(Stored records)
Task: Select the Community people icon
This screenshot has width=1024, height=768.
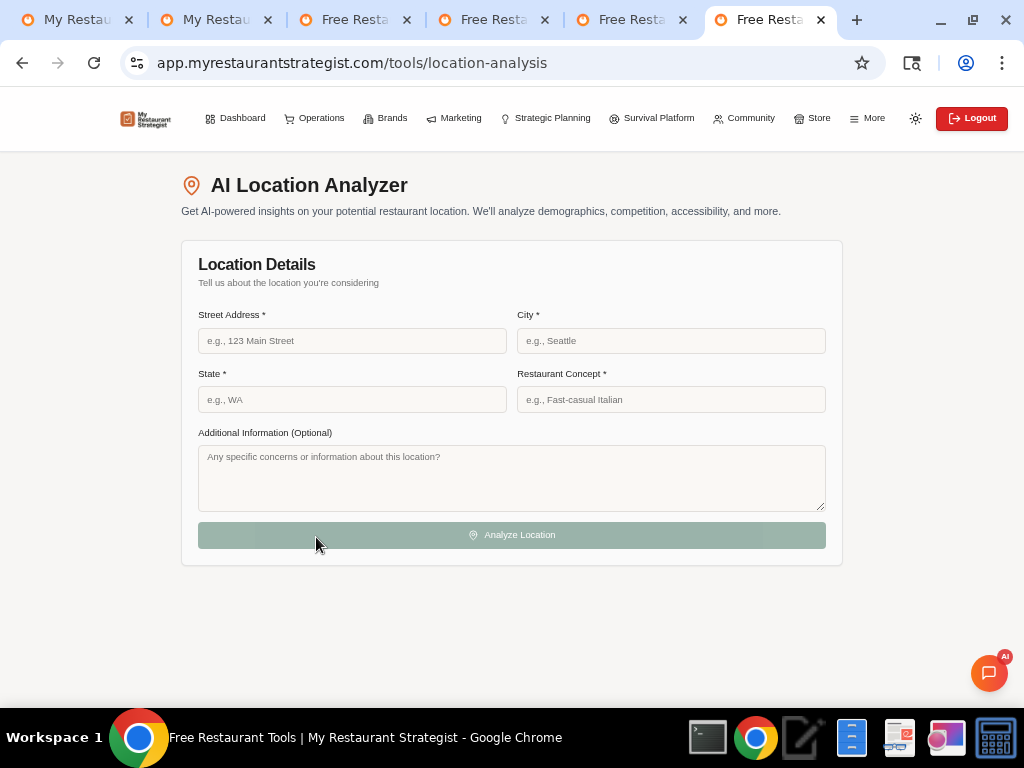Action: [718, 118]
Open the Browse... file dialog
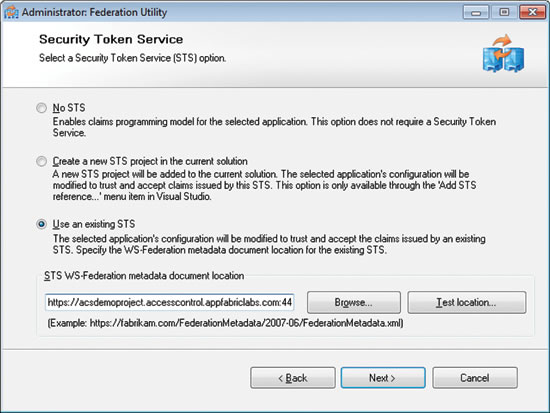Screen dimensions: 550x413 (354, 302)
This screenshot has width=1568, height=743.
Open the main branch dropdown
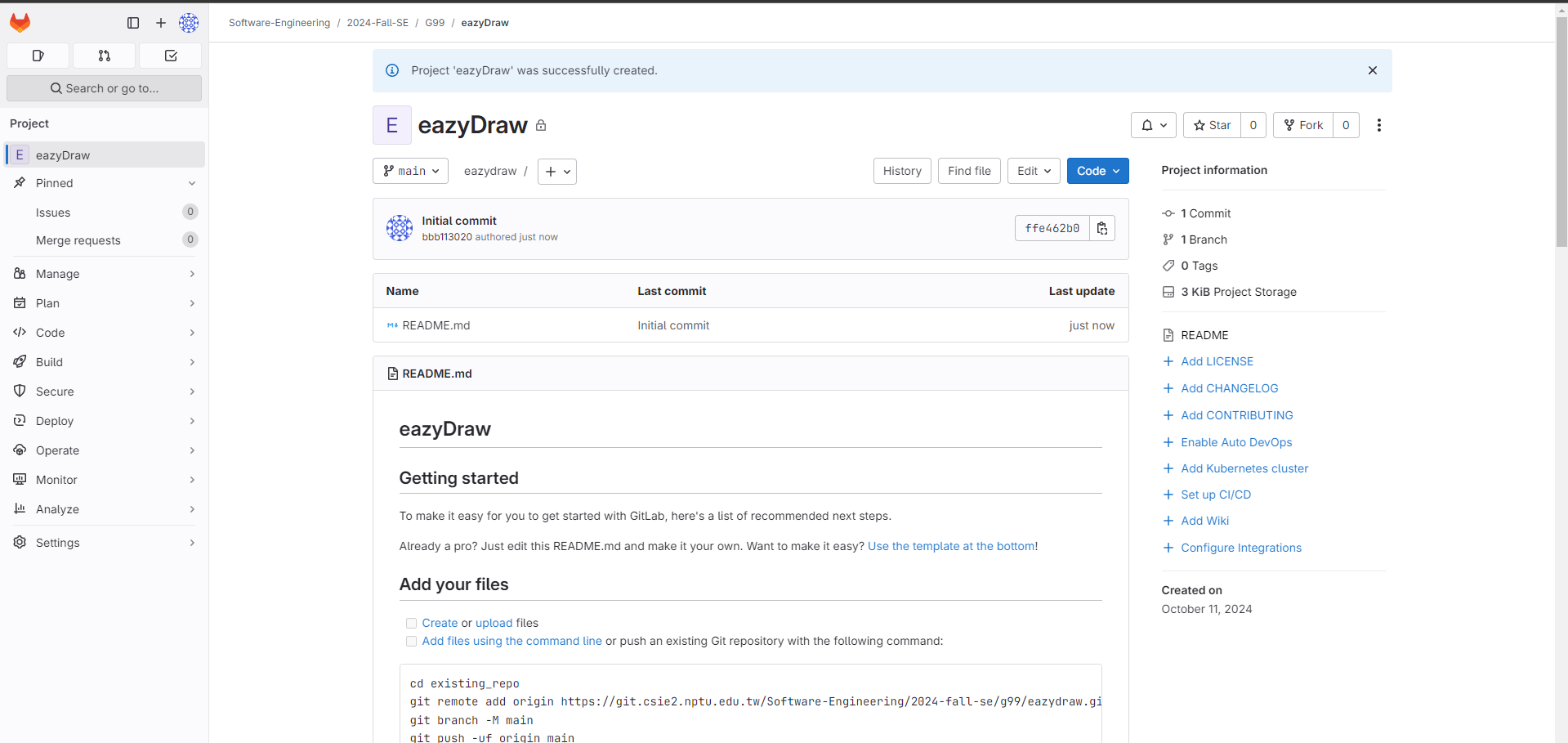[411, 171]
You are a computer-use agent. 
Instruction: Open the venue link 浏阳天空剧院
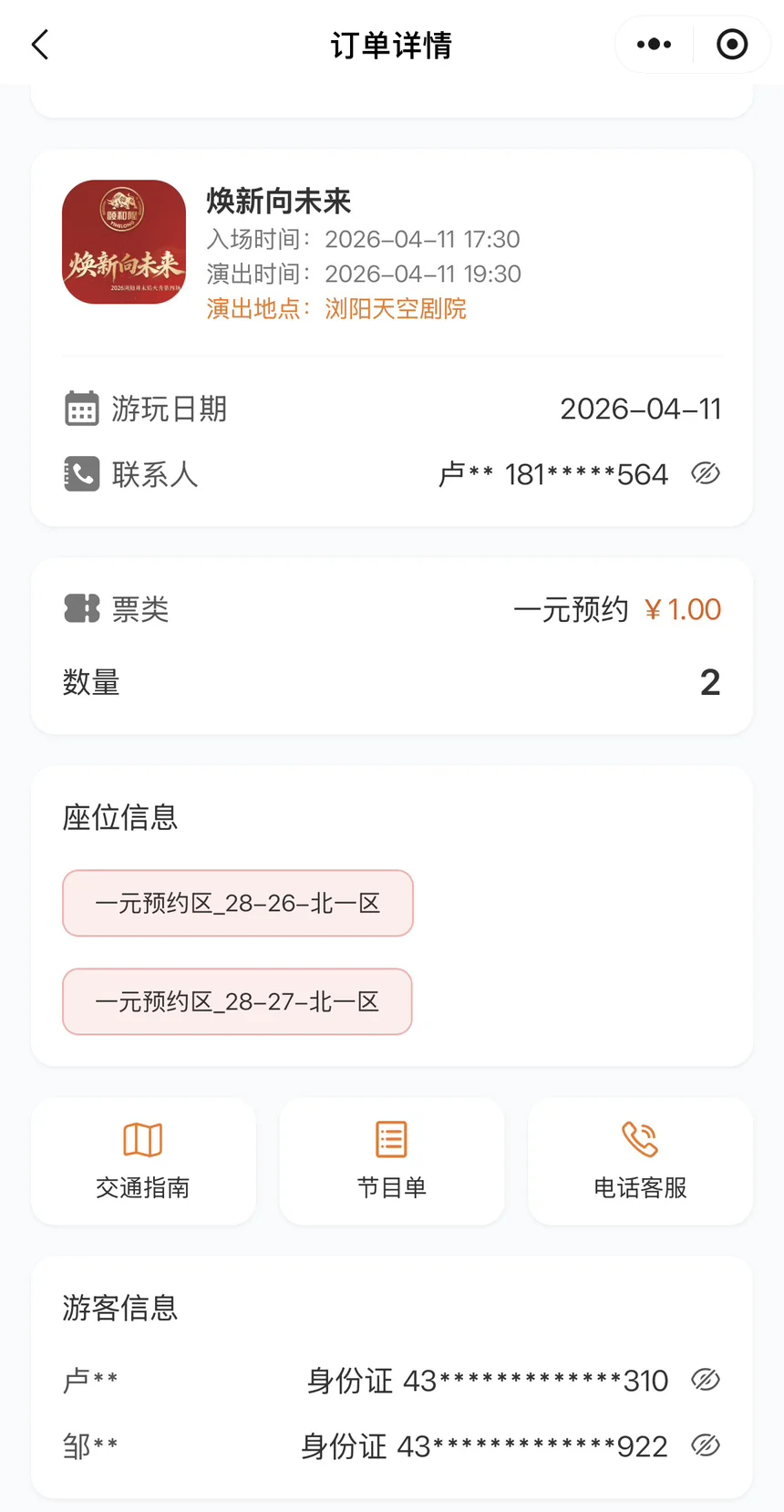[x=396, y=309]
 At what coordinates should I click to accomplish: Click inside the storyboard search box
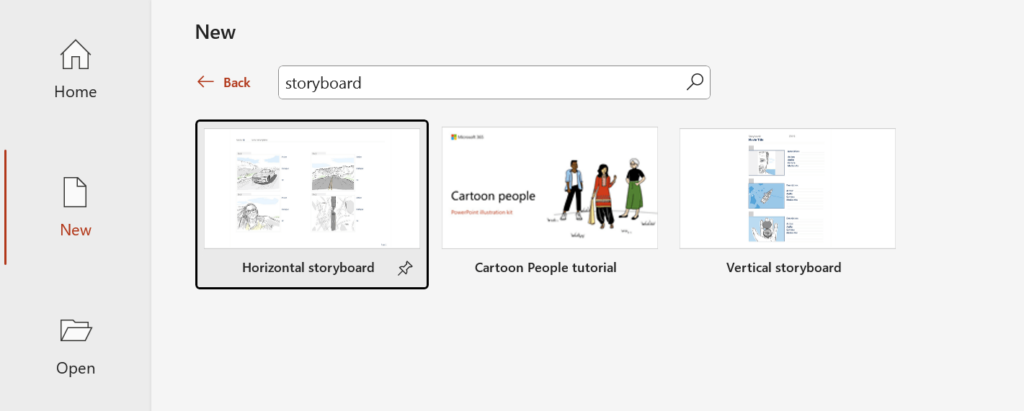tap(480, 83)
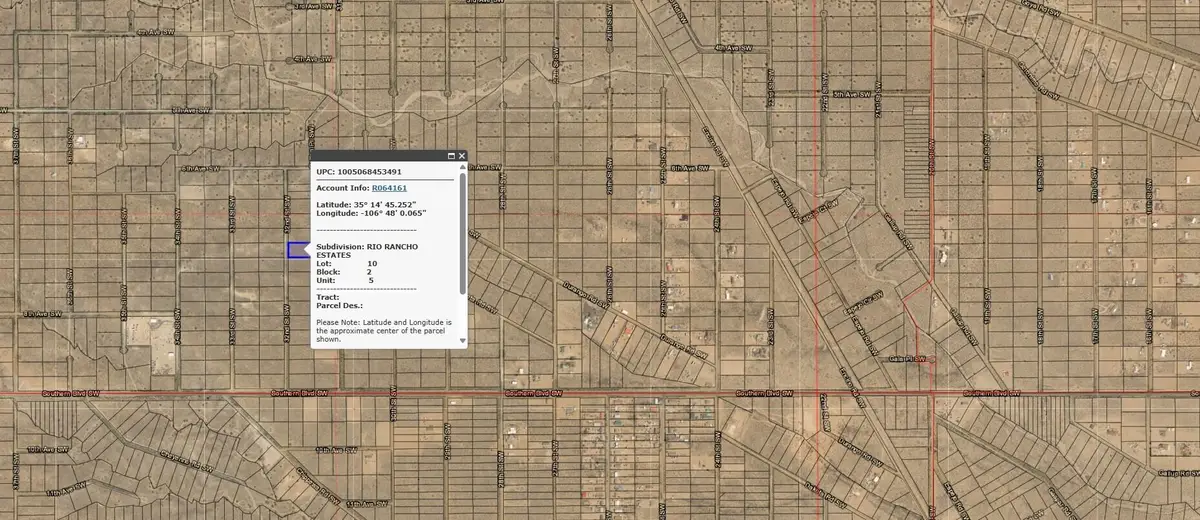The height and width of the screenshot is (520, 1200).
Task: Click the 'Please Note' disclaimer text
Action: (384, 331)
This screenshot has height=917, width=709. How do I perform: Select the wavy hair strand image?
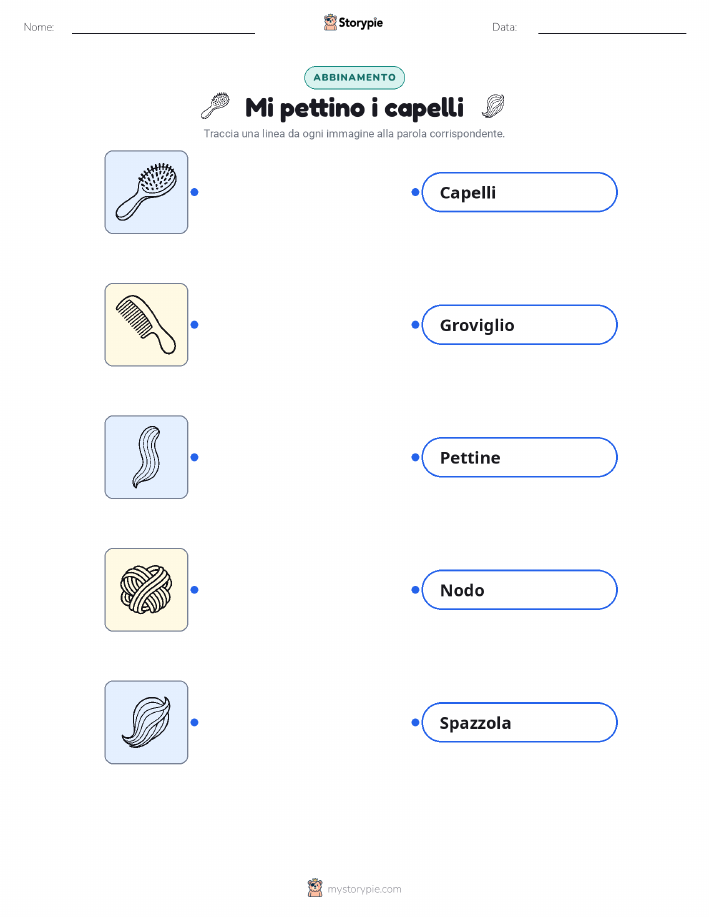146,457
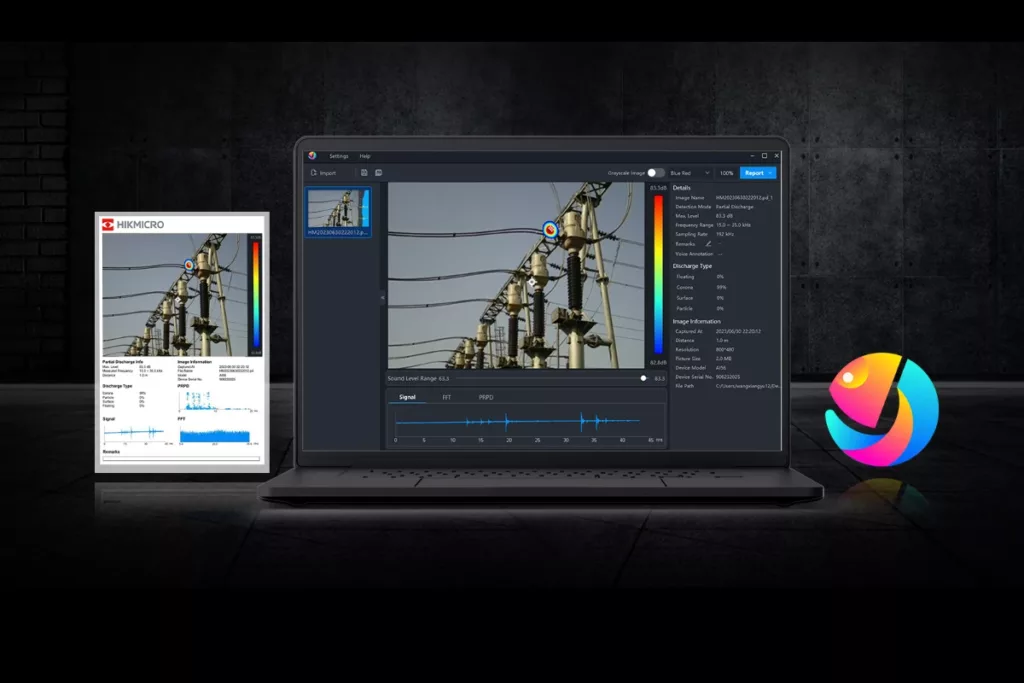The width and height of the screenshot is (1024, 683).
Task: Click the blue Report button
Action: [753, 173]
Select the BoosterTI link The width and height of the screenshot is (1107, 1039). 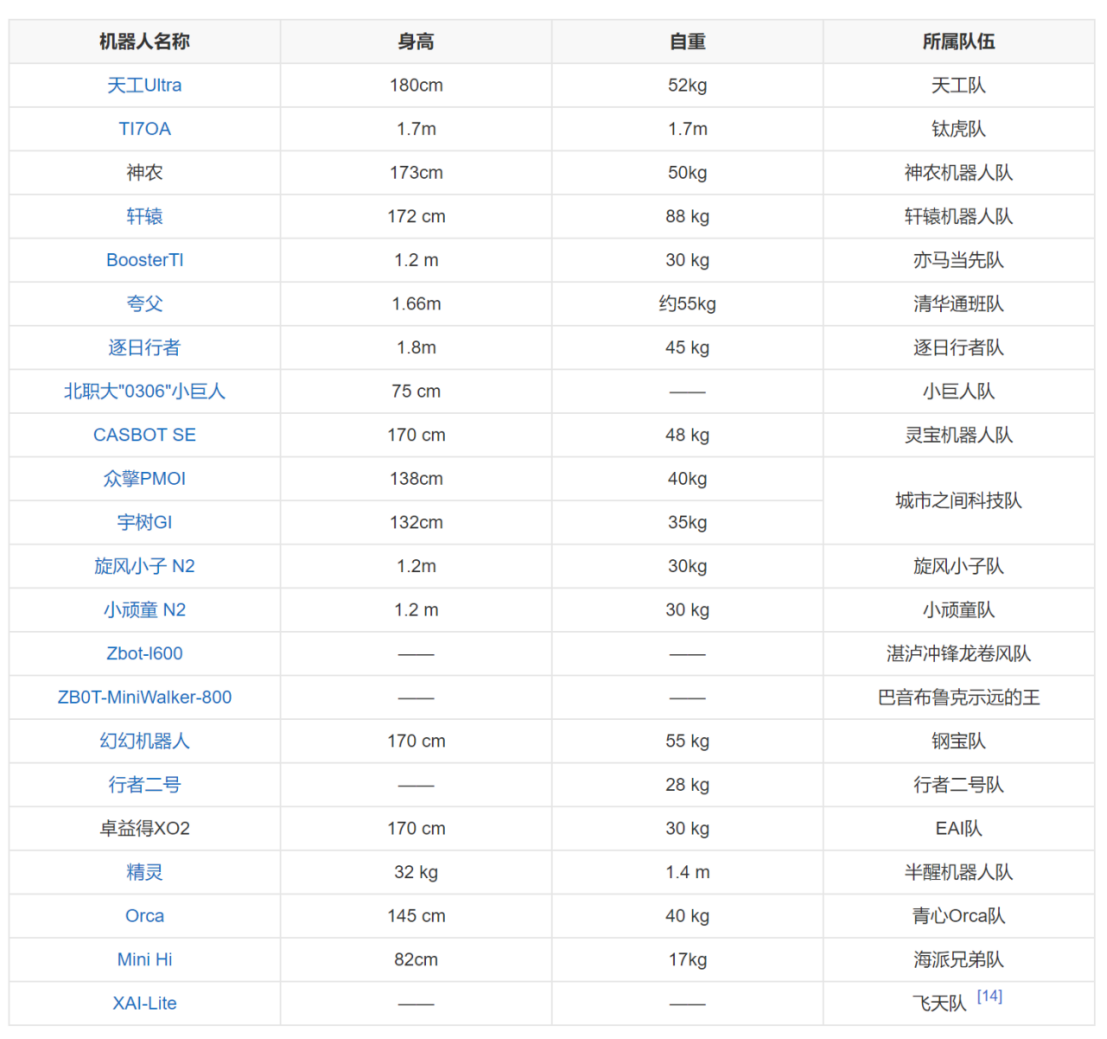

**Exercise brief:**
Your copy should hold every record word for word and none of the pictures.

**Task answer:**
Task: Select the Community people icon
This screenshot has width=1024, height=768.
Action: [718, 118]
Open the Browse... file dialog
Screen dimensions: 550x413 (354, 302)
This screenshot has width=1568, height=743.
Open the main branch dropdown
[411, 171]
You are a computer-use agent. 
Instruction: Open the venue link 浏阳天空剧院
[x=396, y=309]
 At what coordinates should I click to accomplish: Click inside the storyboard search box
tap(480, 83)
The height and width of the screenshot is (520, 1200).
Task: Click the 'Please Note' disclaimer text
Action: (384, 331)
This screenshot has height=917, width=709. How do I perform: Select the wavy hair strand image?
146,457
The width and height of the screenshot is (1024, 683).
Task: Click the blue Report button
Action: [753, 173]
Select the BoosterTI link The width and height of the screenshot is (1107, 1039). 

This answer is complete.